|
To be precise, they're both "vectorized" in the sense that both versions are using SSE vector instructions (and in fact, Clang will even generate AVX instructions for the first version if you use -mavx2). The difference is really the data dependency which has a massive effect on the ability of the CPU to pipeline the operation. For the first version w/ AVX I get: $ perf stat ./a.out
[-] Took: 225634 ns. Performance counter stats for './a.out': 247.34 msec task-clock:u # 0.998 CPUs utilized
0 context-switches:u # 0.000 /sec
0 cpu-migrations:u # 0.000 /sec
2,009 page-faults:u # 8.122 K/sec
960,495,151 cycles:u # 3.883 GHz
2,125,347,630 instructions:u # 2.21 insn per cycle
62,572,806 branches:u # 252.982 M/sec
3,072 branch-misses:u # 0.00% of all branches
4,764,794,900 slots:u # 19.264 G/sec
2,298,312,834 topdown-retiring:u # 48.2% retiring
37,370,940 topdown-bad-spec:u # 0.8% bad speculation
186,854,701 topdown-fe-bound:u # 3.9% frontend bound
2,242,256,423 topdown-be-bound:u # 47.1% backend bound
0.247734256 seconds time elapsed
0.241338000 seconds user
0.004943000 seconds sys
For the second version with SSE and the data dependency I get:$ perf stat ./a.out
[-] Took: 955104 ns.

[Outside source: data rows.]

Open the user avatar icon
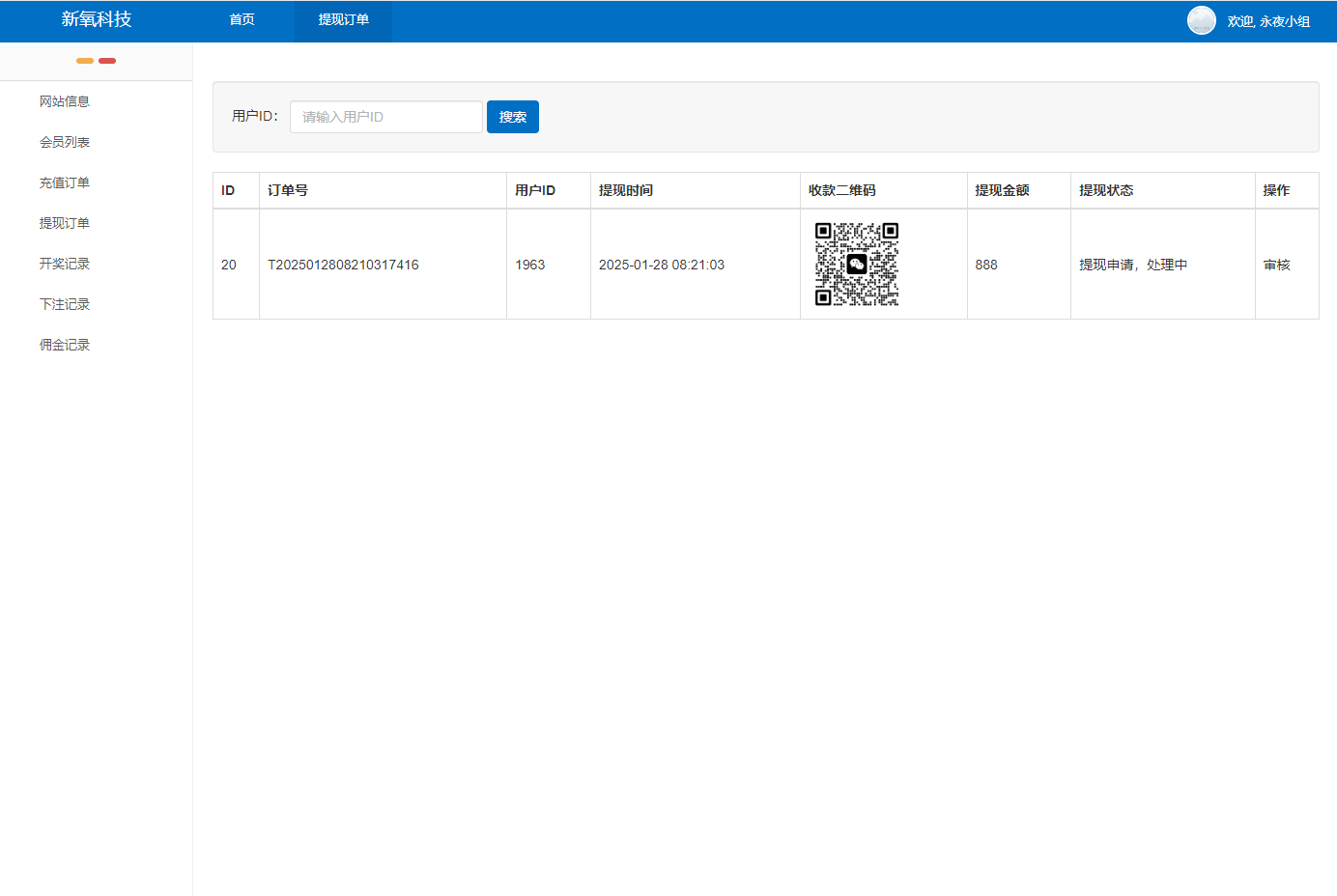The image size is (1337, 896). tap(1201, 19)
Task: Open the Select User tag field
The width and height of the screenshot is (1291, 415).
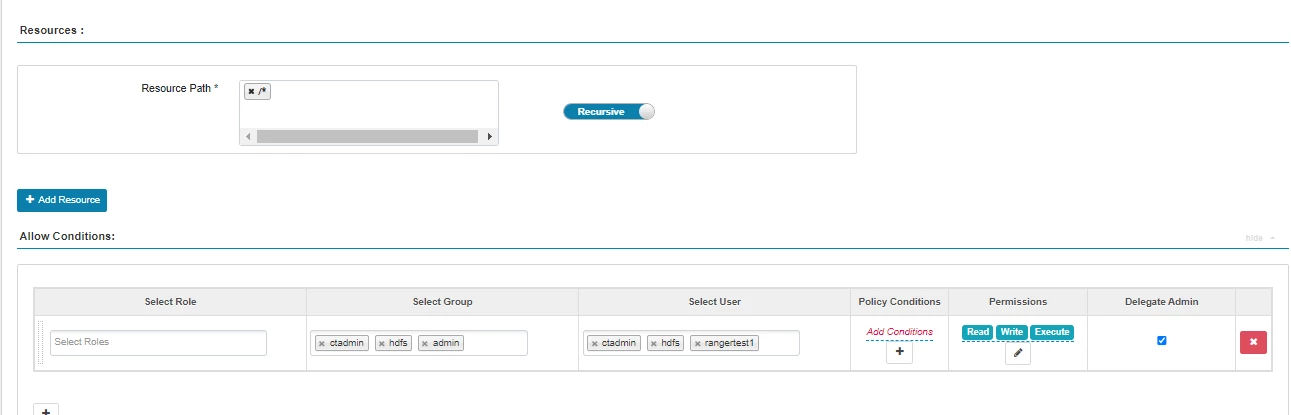Action: pyautogui.click(x=691, y=343)
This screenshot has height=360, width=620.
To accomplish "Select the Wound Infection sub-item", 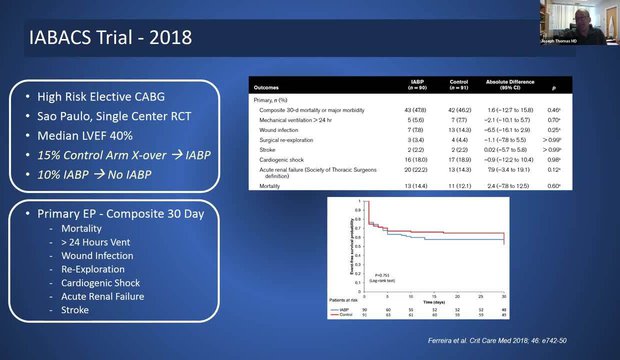I will pos(97,256).
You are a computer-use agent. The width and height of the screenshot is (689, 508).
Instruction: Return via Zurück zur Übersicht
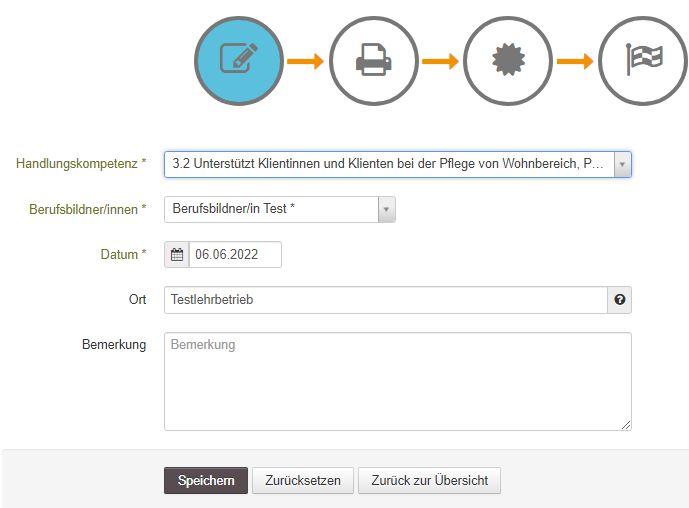[x=429, y=481]
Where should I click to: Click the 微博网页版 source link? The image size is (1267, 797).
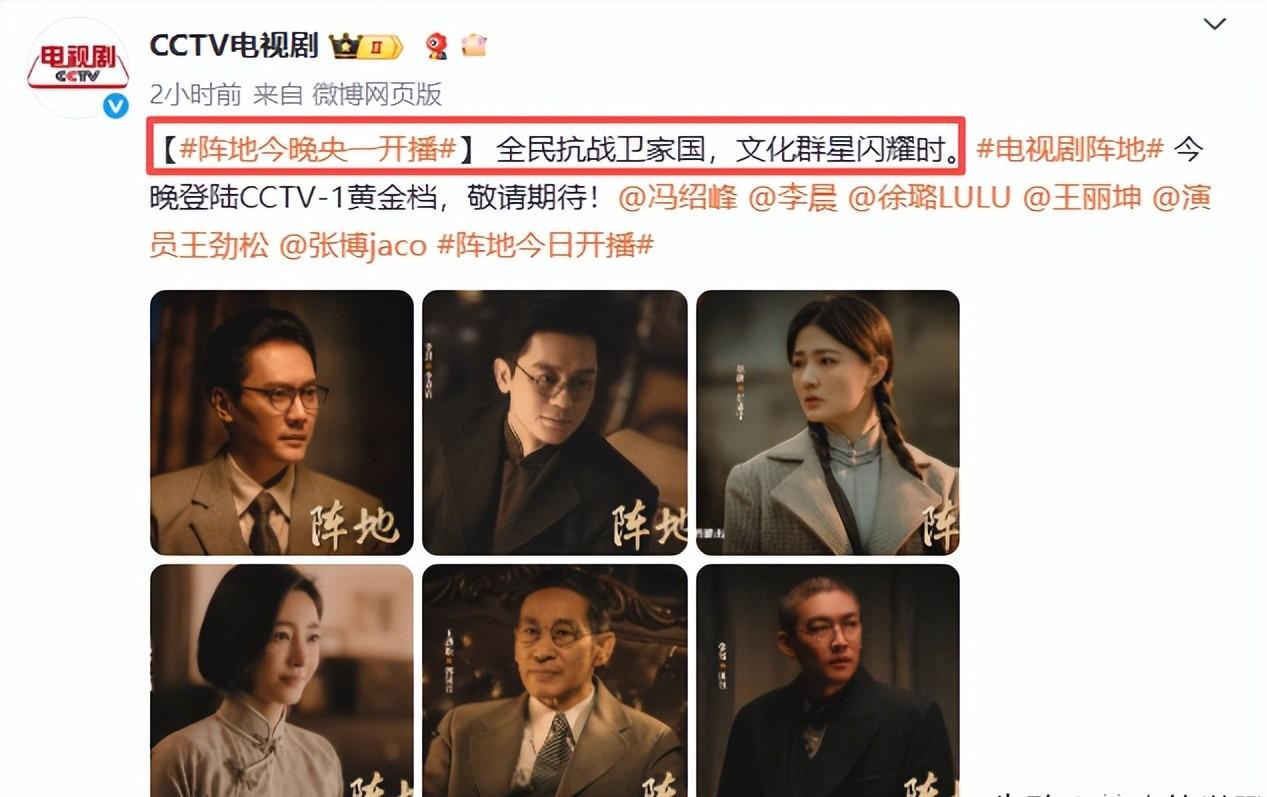click(x=377, y=95)
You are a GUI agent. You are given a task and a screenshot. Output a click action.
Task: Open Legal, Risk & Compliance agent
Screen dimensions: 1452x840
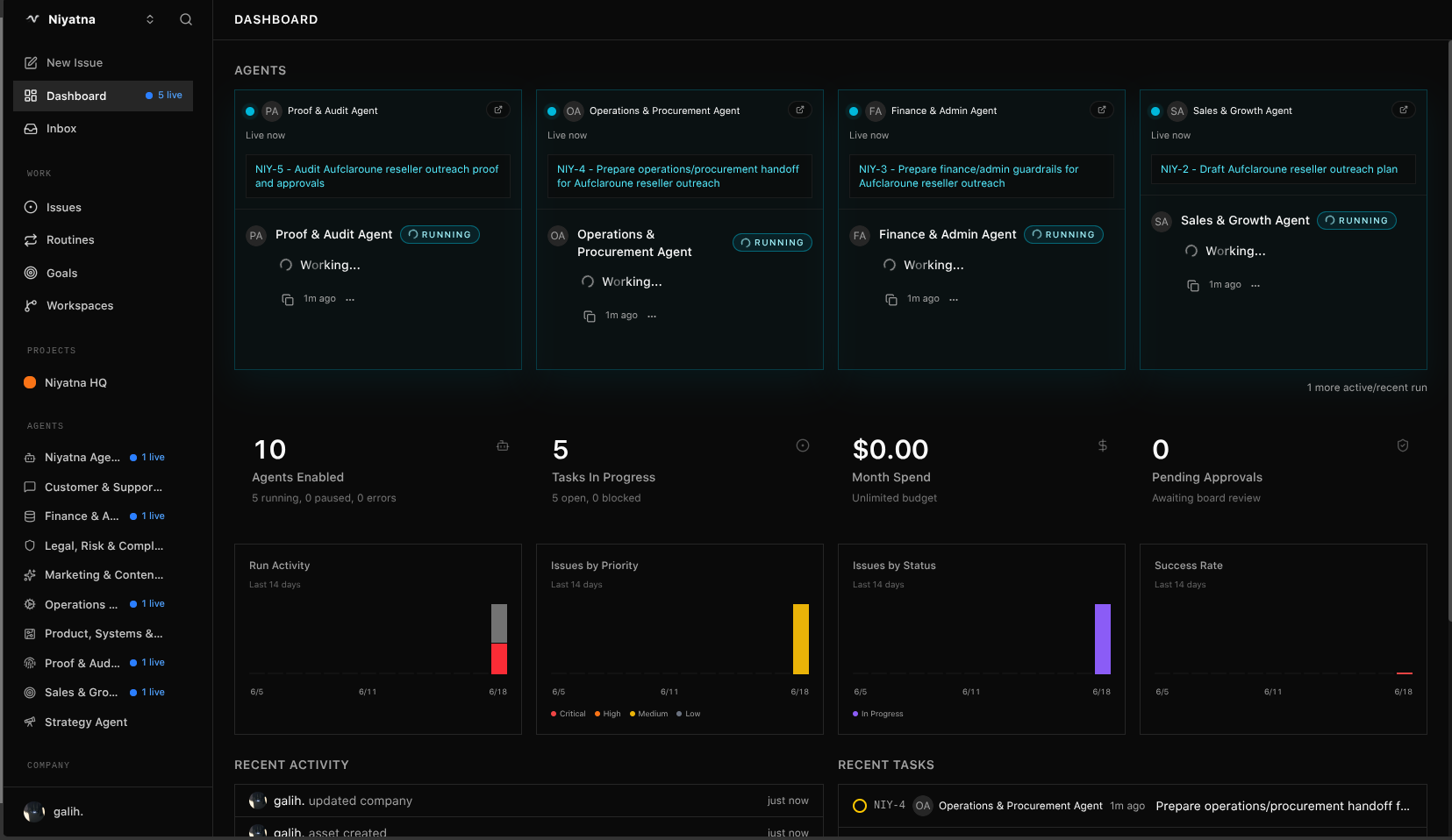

Performance counter stats for './a.out': 975.30 msec task-clock:u # 1.000 CPUs utilized
0 context-switches:u # 0.000 /sec
0 cpu-migrations:u # 0.000 /sec
2,010 page-faults:u # 2.061 K/sec
4,031,519,362 cycles:u # 4.134 GHz
3,400,341,362 instructions:u # 0.84 insn per cycle
200,073,542 branches:u # 205.140 M/sec
3,192 branch-misses:u # 0.00% of all branches
20,091,613,665 slots:u # 20.600 G/sec
3,110,995,283 topdown-retiring:u # 15.5% retiring
236,371,925 topdown-bad-spec:u # 1.2% bad speculation
236,371,925 topdown-fe-bound:u # 1.2% frontend bound
16,546,034,782 topdown-be-bound:u # 82.2% backend bound
0.975762759 seconds time elapsed
0.967603000 seconds user
0.004937000 seconds sys
As you can see the first version gets nearly 3x better IPC (2.21 vs 0.84) and spends half as much time being backend bound. |
No, just because it's using SSE doesn't mean it's vectorized. SSE has both scalar and vector instructions.